▶ REQUIRED ACTION
What you return should be the exact lines from the one with "Task: Click the 开始审查 button" to the end of the records below, both included, and no pictures.

Segment Start: SUPPLIED ENTRIES

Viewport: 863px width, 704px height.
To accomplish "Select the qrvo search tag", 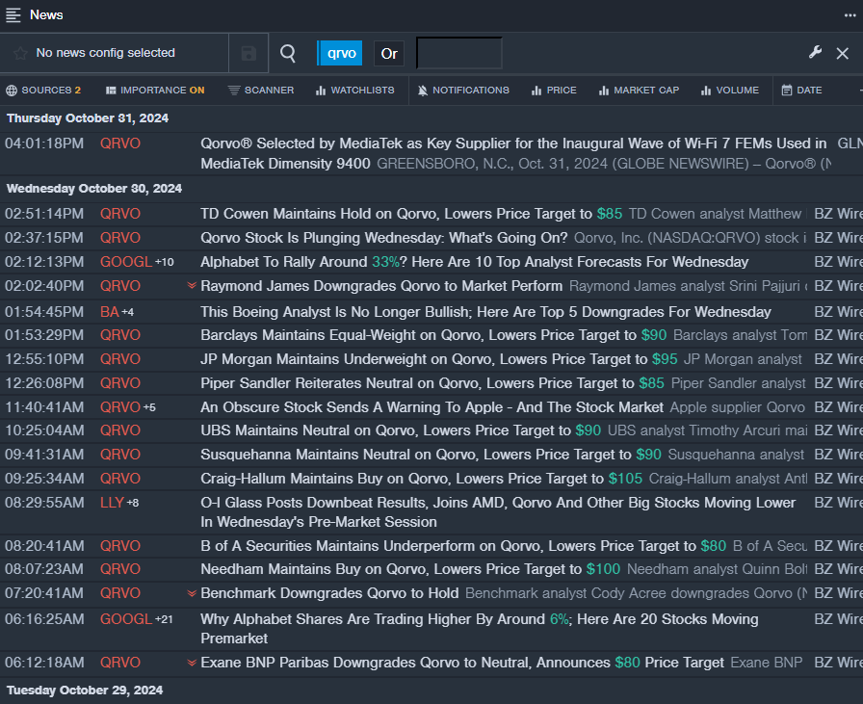I will click(341, 54).
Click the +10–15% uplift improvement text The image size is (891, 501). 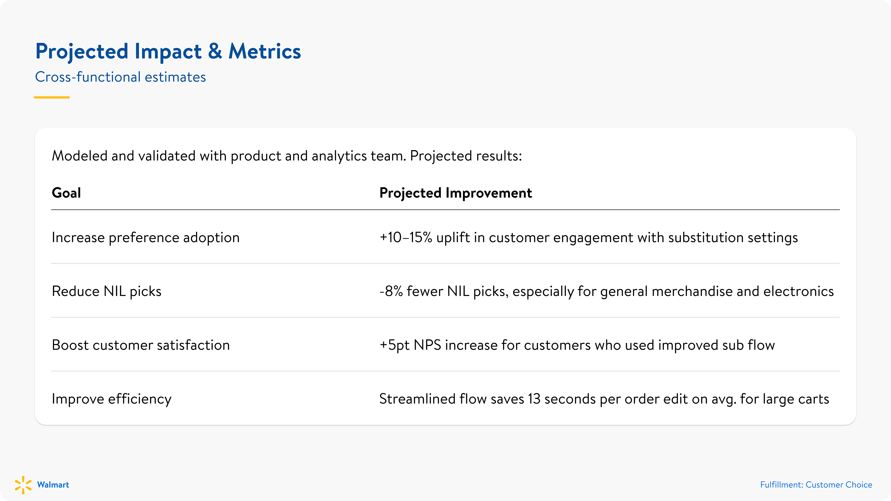(589, 238)
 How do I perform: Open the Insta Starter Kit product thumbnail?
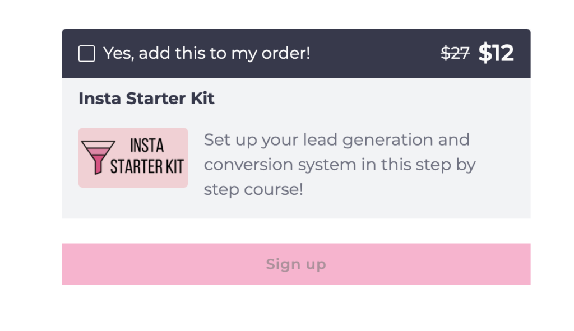[133, 157]

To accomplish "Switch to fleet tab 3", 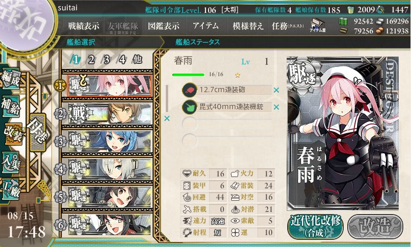I will (106, 60).
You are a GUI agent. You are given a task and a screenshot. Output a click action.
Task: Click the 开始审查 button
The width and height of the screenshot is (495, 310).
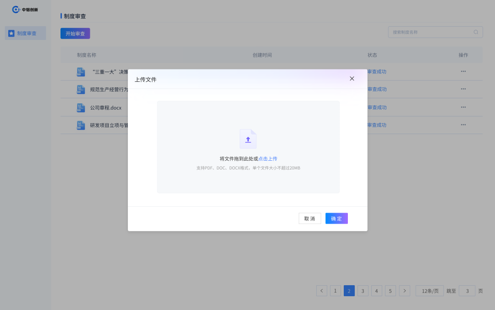pos(75,33)
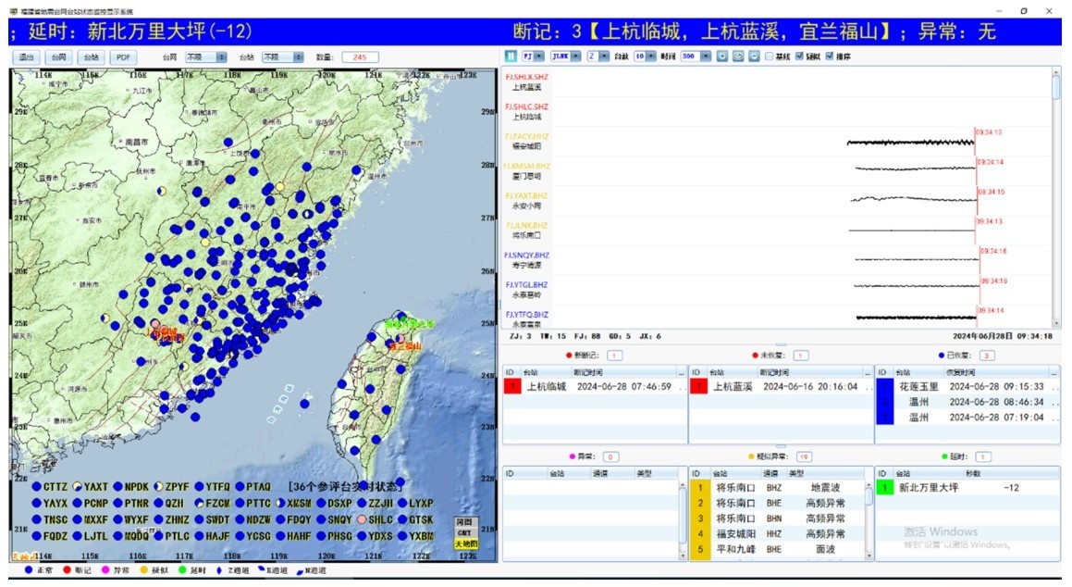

Segment End: SUPPLIED ENTRIES

▶ RESULT
Task: Click the 开始审查 button
The width and height of the screenshot is (495, 310).
pos(75,33)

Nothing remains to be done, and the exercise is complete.